Has there been any dicsussion around session mgmt in Ansible’s WinRM implementation? I don’t know much about the protocol-level workings of Ansible, but as far as I can see:
Each task in a play is treated fairly independent (open session, do winrm things, close session).
This leads to multuple processes getting spun up and down with each task
Each process spinup is essentially a new ps runspace created, which I assume is a significant factor in Ansible’s slowness against windows-based nodes. It’s also contributing to cpu usage, as setting up a ps runspace is a cpu-intensive task
As far as I can see, using ansible loops such as “with_items” will reuse the same “Shell ID”, which leads me to believe that there is at least some session management in place.
I’m researching wether it’s possible to have an “always-running” PS Remoting configuration server-side that ansible would connect to, but this would take a bunch of configuration so imho it would be better to make Ansible “smarter” in terms of sessions/session reuse.
Has there been any discussions aroud how to improve this?
Reusing the same shell_id across tasks/plays is one way to eliminate the need for the open_shell and close_shell requests per task. There would still be a new HTTP connection with authentication for each task, but not the overhead of a new process. There would be the issues of where to save the shell_id between tasks, how to invalidate the shell_id if the user/host/port/authentication changes, and (most importantly) how to cleanup the shell at the end of the play/playbook.
The persistent connection framework used for networking (with ansible-connection) may be another option to explore, since it enables something akin to SSH’s ControlPersist for other connection types.
I guess it’s also worth exploring where the slowness comes from. I’m pretty sure the process spinup/spindown is a factor, but Ansible is also pushing files across the wire (xml-based, so that’s also probably slow). Not sure if Matt has done any tracing to try and determine the “call stack” but I guess that could be done by measuring the various pywinrm calls.
Looking at persisted connections/shells is definitely something we want to look at and because 2.6 is going to be a stabilization release from the core team 2.7 is where we will start looking into it. WinRM has 2 components that make it really slow compared to SSH;
The network latency and number of packets that are required
The time it takes to startup PowerShell.exe on each task
Having persisted connections/shells will definitely help with the first one but it requires some internal work inside Ansible to really achieve properly. The latter part is a lot harder but swapping over to PSRP over WinRM with persisted connections will definitely improve that story. For file transfers there is not much else we can really do. Matt’s pretty much reached the limit of what you can do with that protocol and to get good file transfer speeds we either have to use SMB or the SSH/SFTP implementation from Microsoft.

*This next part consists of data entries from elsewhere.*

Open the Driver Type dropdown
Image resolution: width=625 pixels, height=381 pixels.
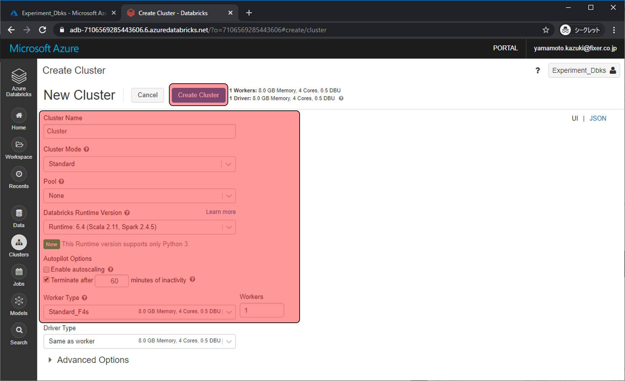(x=139, y=341)
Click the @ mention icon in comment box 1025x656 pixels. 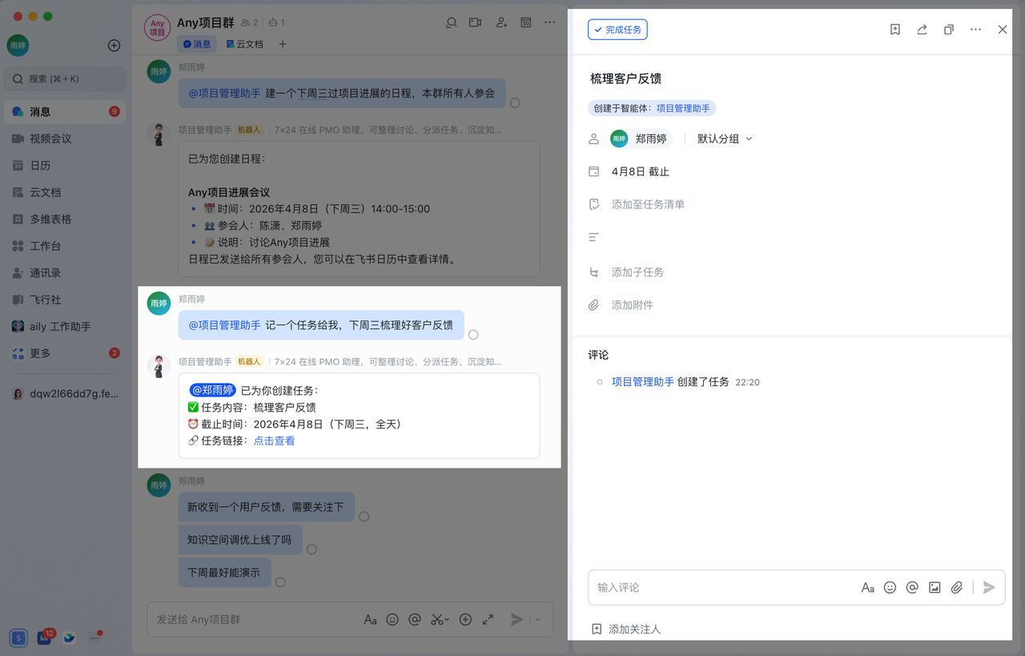click(x=912, y=588)
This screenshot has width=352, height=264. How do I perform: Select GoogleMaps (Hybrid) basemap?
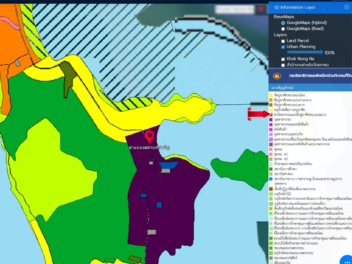pos(283,22)
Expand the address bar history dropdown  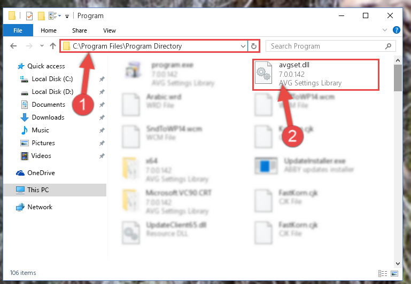243,46
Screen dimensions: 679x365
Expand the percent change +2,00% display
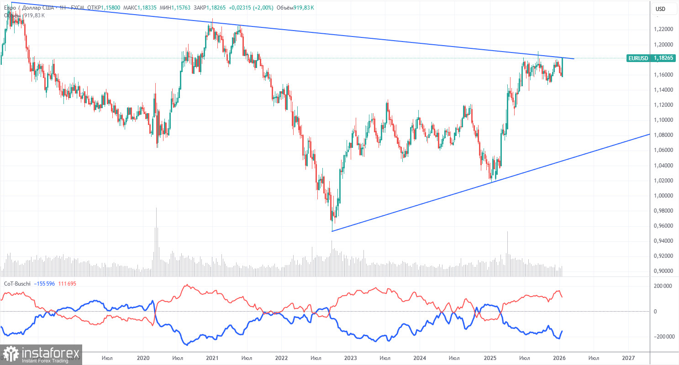coord(263,8)
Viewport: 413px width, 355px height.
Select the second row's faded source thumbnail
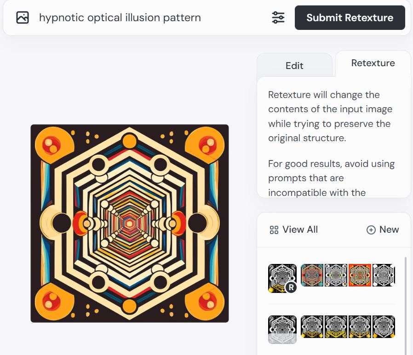(x=282, y=329)

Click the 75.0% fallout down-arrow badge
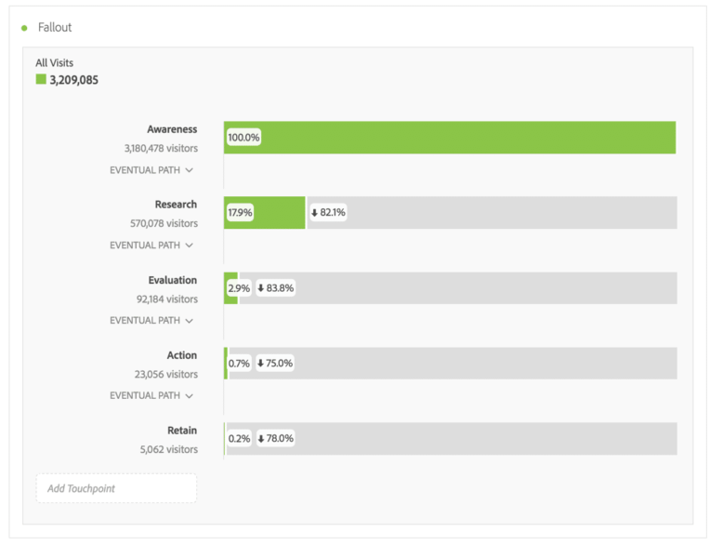point(275,363)
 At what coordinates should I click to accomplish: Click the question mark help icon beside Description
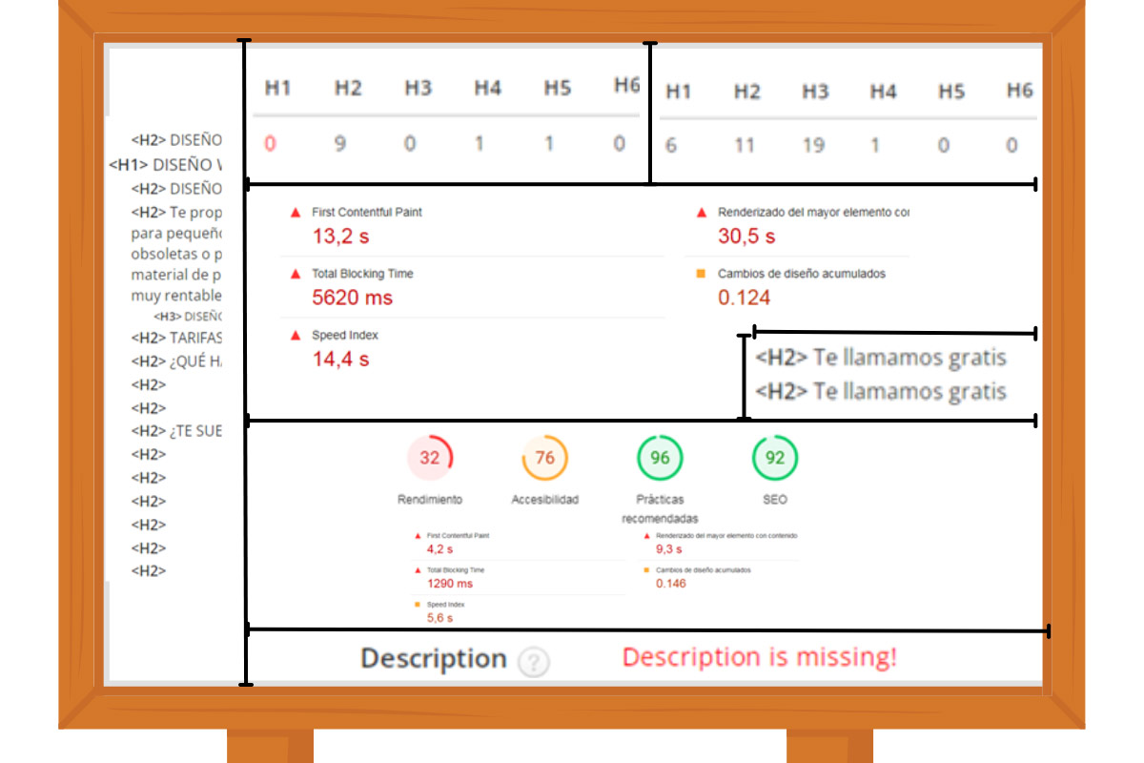(x=534, y=662)
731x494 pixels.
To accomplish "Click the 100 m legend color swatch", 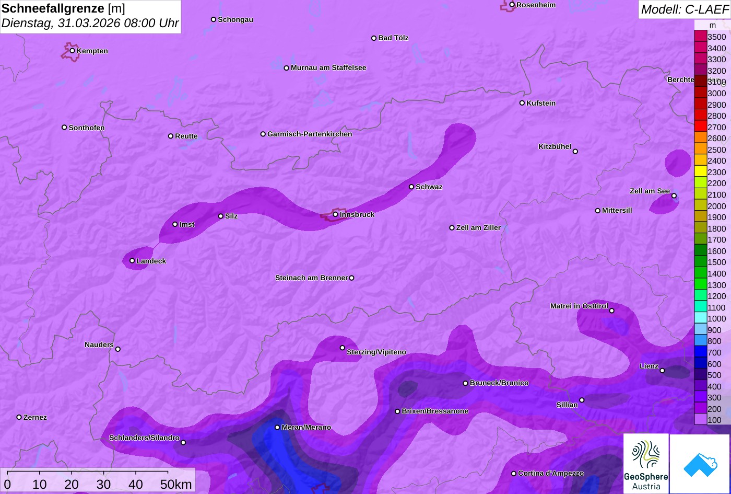I will (x=700, y=420).
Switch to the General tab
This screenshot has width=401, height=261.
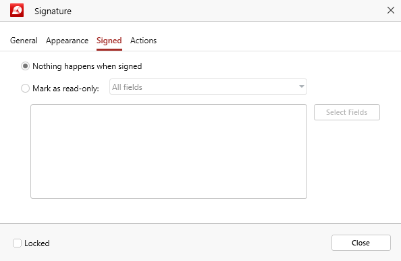click(x=24, y=41)
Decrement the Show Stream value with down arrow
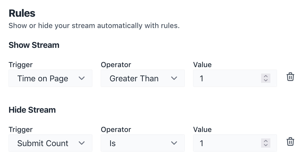This screenshot has width=304, height=160. click(266, 80)
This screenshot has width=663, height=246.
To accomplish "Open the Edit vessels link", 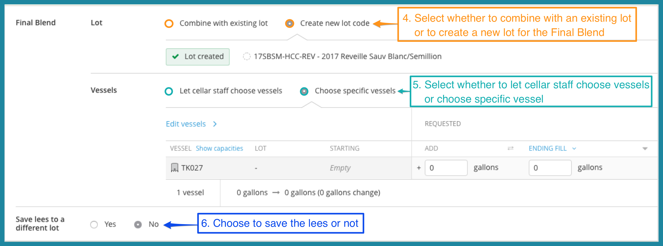I will click(x=186, y=124).
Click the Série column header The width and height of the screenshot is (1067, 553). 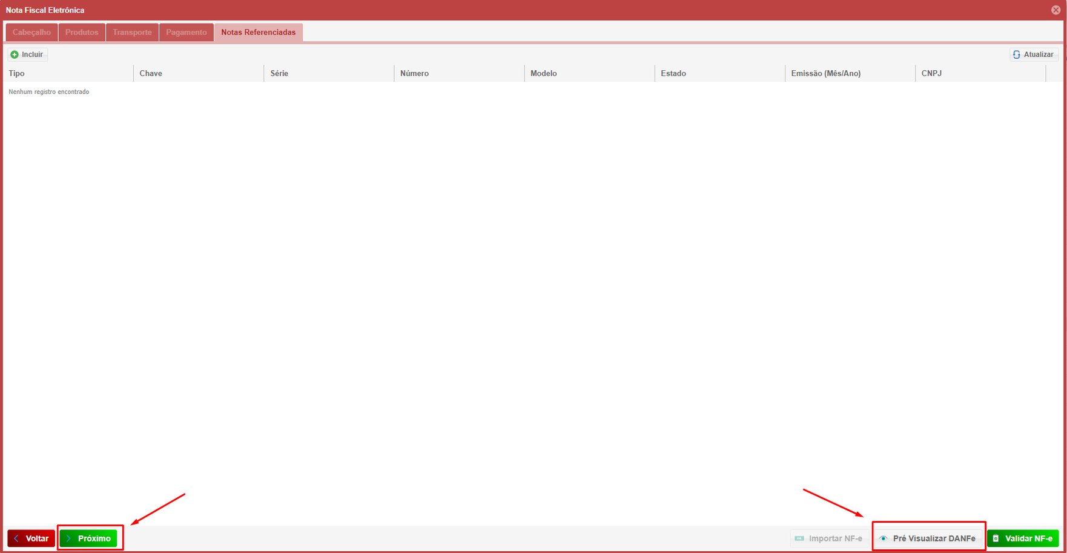click(x=279, y=73)

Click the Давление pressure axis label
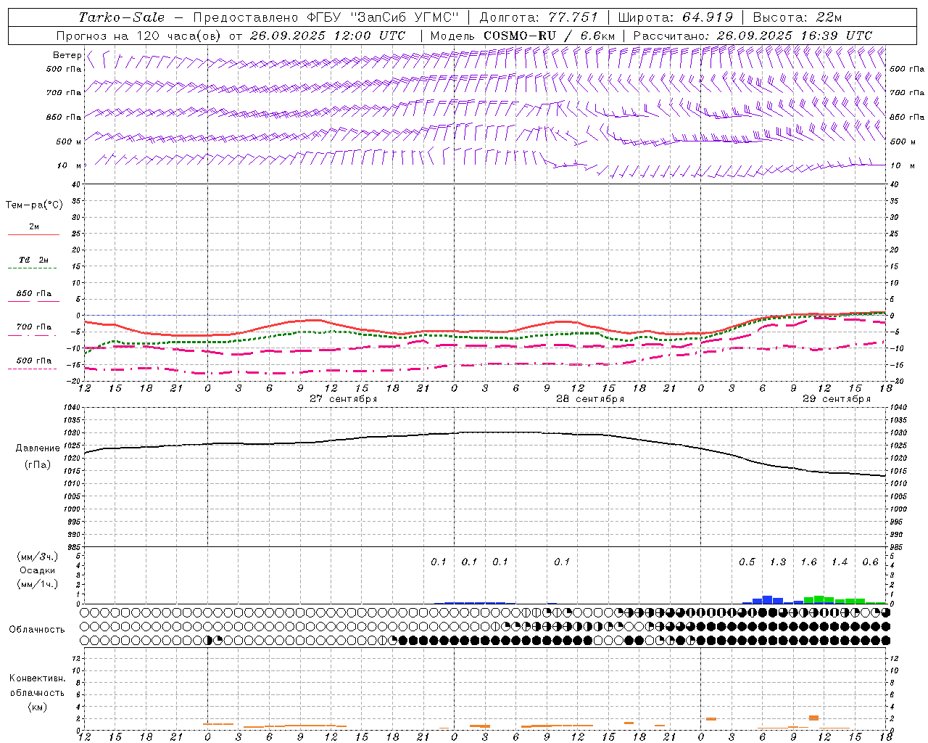pyautogui.click(x=38, y=448)
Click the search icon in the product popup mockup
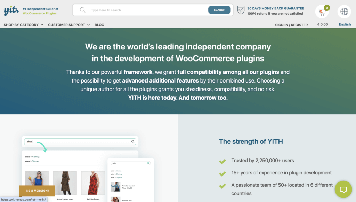356x202 pixels. tap(148, 163)
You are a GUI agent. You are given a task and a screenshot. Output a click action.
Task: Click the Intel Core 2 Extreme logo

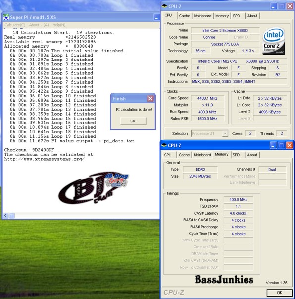pos(274,41)
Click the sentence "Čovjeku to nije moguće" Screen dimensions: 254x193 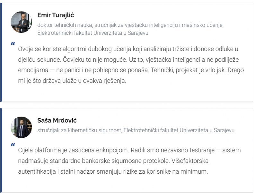(x=94, y=60)
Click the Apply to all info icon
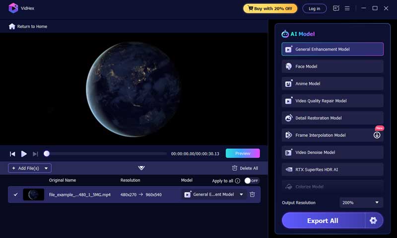This screenshot has width=397, height=238. [x=237, y=181]
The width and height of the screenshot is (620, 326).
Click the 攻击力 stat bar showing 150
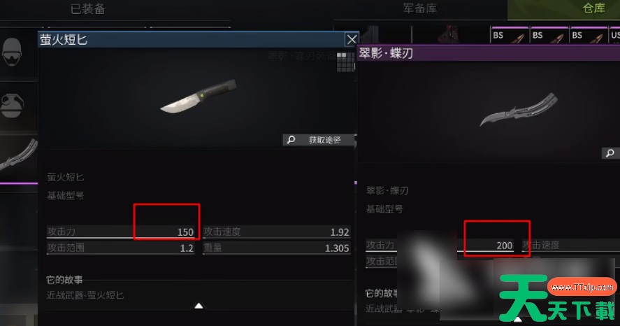pos(121,232)
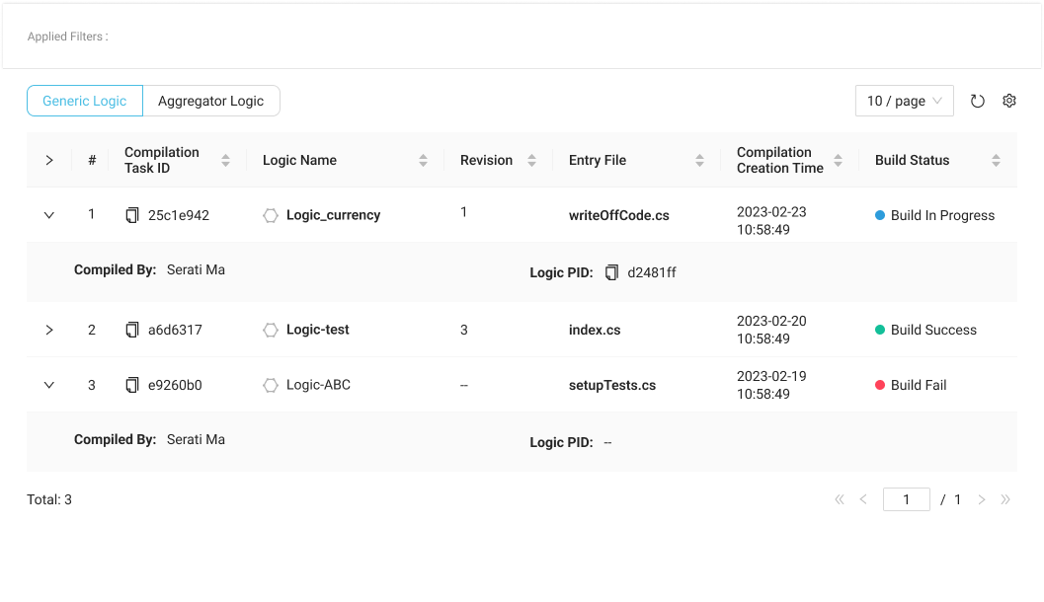Copy compilation task ID e9260b0
This screenshot has width=1044, height=602.
tap(132, 385)
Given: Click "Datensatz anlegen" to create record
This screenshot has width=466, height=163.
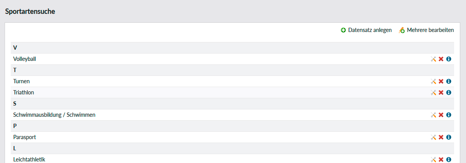Looking at the screenshot, I should coord(366,30).
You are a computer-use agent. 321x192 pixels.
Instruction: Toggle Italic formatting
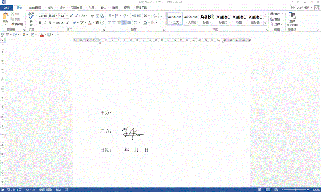45,23
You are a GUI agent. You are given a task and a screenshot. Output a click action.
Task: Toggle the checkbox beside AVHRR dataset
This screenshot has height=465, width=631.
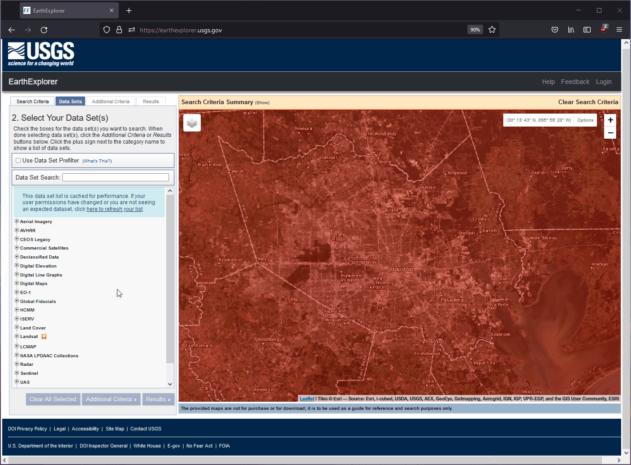click(x=17, y=230)
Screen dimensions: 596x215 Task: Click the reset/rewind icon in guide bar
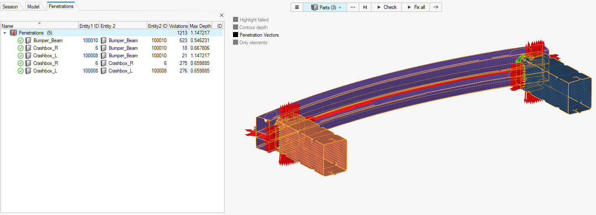[365, 7]
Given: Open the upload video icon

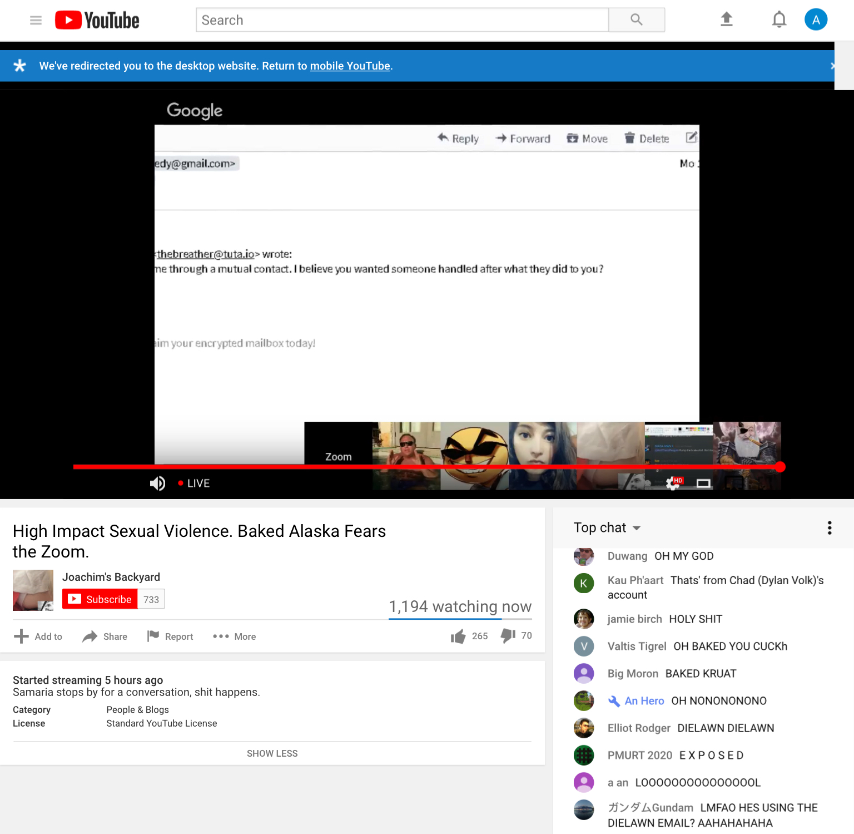Looking at the screenshot, I should (x=726, y=19).
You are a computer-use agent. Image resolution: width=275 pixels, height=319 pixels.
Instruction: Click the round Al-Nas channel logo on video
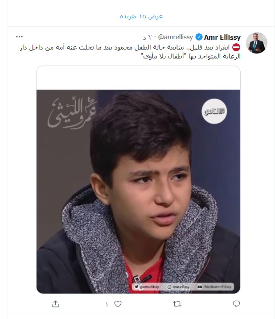click(x=214, y=111)
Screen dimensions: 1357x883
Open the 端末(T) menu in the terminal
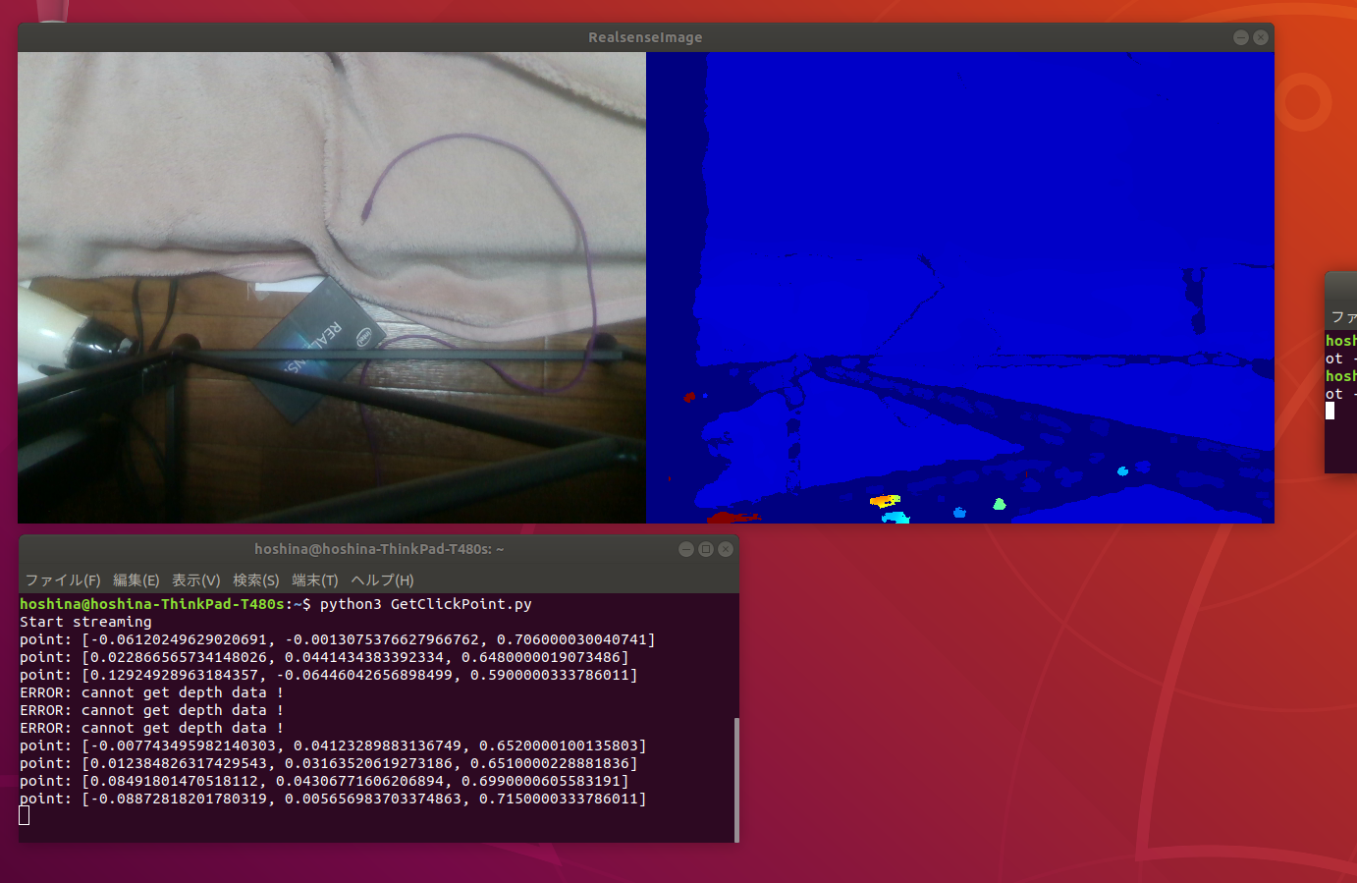pos(314,579)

You should be able to use the persistent connection capabilities we built for networking here. It will allow the connection plugin to persistent from task to task and only shutdown the session once the play has completed. When you get ready to look at implementing this, we can go over the implementation for connection network_cli and use that as a starting point for how you might achieve the same with WinRM. I know in the networking use case, our performance increase was pretty significant but it does come at a cost and that is an increase in both running processes and managed TCP connections.